To set the scene a little, Beezewax were a Scandinavian skate punk band signed whilst still in their tender teenage years. Part of a small but important Norwegian Punk rock scene that involved car parks and anti-social music, the Norwegian kids flocked to be part of this scene in those pre-internet nineties.
Oh Tahoe is a triumphant blast of electric noise. Picking up where the bands first two albums A Dozen Summits and South of Boredom had left off it boldly re-navigating the bands direction away from the constraints of Pop Punk. Indeed, Beezewax’s third is a major leap in terms of melody and songwriting nous. Dialling in with the urgent buzz of All The Overseas, those tell tale vocal harmonies bely main man Kenneth Ishak’s (then) new found love of all things Brian Wilson, before the song kicks into fractured chords and tumbling rhythms. A song of youthful optimism and unbridled hope, it’s the perfect introduction to Oh Tahoe. Barely pausing for breath, we’re off in that Big Bad Car and watching as the song of that name drags us up onto the carousel until we’re too dizzy to stand. At this point there’s no turning back and Head Turned Wrong arrives to remind us that the bands love of US indie rock a la The Posies (chief Posie Kenneth Stringfellow had produced the previous Beezewax record) was still an important inspiration on Oh Tahoe. By now, you should be hooked, but for any malingerers out there, the next track Phonebooth Minutes is a glorious racket which spews out of the speakers and empties itself all over the room. Looking back, it was this song that confirmed to me all those years ago that I was in the presence of greatness. Two decades on I still find myself going a little bit funny at the sound of those first twisted chords. Building to a dramatic finale around the lovelorn lyric ‘I’m worthless… you’re flawless’, Phonebooth Minutes deserves recognition as an epic piece of songwriting.
At this point we’re still only four tracks in and luxuriating in the company of the plaintive She’d Be A Diamond before holding our breath and ducking back under the waves with the urgent maelstrom that is Sign Of Relief. The curtain falls on side one in a flurry of melodic thunderbolts.
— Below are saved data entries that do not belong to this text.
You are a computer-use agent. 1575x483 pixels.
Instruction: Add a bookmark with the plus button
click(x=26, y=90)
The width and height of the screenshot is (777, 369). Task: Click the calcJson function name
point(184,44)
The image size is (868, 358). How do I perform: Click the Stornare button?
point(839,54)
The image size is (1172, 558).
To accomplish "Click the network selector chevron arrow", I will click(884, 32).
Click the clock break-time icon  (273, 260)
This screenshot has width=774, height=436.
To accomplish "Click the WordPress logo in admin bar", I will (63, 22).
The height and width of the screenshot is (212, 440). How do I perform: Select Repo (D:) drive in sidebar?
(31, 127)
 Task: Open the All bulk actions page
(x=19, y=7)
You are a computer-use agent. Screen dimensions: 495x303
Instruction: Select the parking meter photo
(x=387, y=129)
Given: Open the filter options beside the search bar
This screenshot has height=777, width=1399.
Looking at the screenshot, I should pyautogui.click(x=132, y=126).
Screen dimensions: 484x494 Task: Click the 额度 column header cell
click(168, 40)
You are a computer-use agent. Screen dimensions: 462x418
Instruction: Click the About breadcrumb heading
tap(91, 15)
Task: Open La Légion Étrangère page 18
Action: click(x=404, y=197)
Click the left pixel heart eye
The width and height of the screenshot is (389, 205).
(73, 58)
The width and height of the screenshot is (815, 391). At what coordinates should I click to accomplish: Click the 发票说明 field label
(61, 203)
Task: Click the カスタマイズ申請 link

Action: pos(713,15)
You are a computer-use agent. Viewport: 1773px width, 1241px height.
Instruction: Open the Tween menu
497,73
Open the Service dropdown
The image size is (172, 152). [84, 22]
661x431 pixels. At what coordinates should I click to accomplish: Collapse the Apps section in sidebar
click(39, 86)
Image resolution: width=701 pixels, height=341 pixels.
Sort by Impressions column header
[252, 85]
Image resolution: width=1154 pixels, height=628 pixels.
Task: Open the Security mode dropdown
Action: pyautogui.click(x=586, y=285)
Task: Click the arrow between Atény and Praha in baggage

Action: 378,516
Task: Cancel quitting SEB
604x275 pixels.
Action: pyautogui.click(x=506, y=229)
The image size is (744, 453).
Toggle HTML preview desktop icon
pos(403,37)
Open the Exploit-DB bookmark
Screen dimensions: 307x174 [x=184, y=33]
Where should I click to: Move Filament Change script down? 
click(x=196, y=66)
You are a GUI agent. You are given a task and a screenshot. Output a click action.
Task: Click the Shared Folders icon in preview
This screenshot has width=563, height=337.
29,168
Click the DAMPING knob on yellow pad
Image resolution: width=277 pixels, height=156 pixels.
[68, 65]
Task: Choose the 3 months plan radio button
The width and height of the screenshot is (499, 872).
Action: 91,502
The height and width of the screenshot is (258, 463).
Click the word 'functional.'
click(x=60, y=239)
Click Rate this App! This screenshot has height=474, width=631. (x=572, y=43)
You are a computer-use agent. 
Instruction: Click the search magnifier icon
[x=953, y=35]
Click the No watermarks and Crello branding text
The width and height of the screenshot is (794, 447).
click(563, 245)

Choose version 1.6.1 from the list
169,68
Side Two kicks off with those pretty piano stabs of Yesterday Lied, a powerful indie rock tune which changes course two minutes in to reveal ‘the magic I lost there with you..’ and suddenly it feels as if the song has started to grow up. Those Punk Pop roots are melting into wistful longing by the time we get to Goodluck and Goodbye. All scattergun drum fills and insistent electric organ it’s another album highlight. ‘Please waste this time with me’ sings the fatalistic Kenneth Ishak at line one, but by the key change a short while later, it’s as if he’s changed his mind. Clattering into the final run of three glorious tracks, Ballad of The Beaches applies the brakes and takes us back to an early seventies moment which surely the younger Beezewax would have run a mile from. Kenneth summons his inner Jackson Browne and delivers an affecting meditation on love and life (possibly), complete with Pet Sounds horn breaks and soaring vocal harmonies. Next up is The Brighton Concorde, another plaintive slow burner. Co-incidentally, I happened to purchase this album just a short stroll from the music venue depicted in this very song. It turns out that The Brighton Concorde was the place where Kenneth’s parents had first met (no mean feat seeing as his Father is Malaysian and his Mum a native Norwegian!). Once again the keyboards cut a swathe through another gentle missive on the frailties of human relationships. Interestingly, the original Scandinavian version of Oh Tahoe positioned this song as the albums opening track, but to NAKED it’s better suited as a late bloomer, complete with tinkling glockenspiel and more massed harmonies.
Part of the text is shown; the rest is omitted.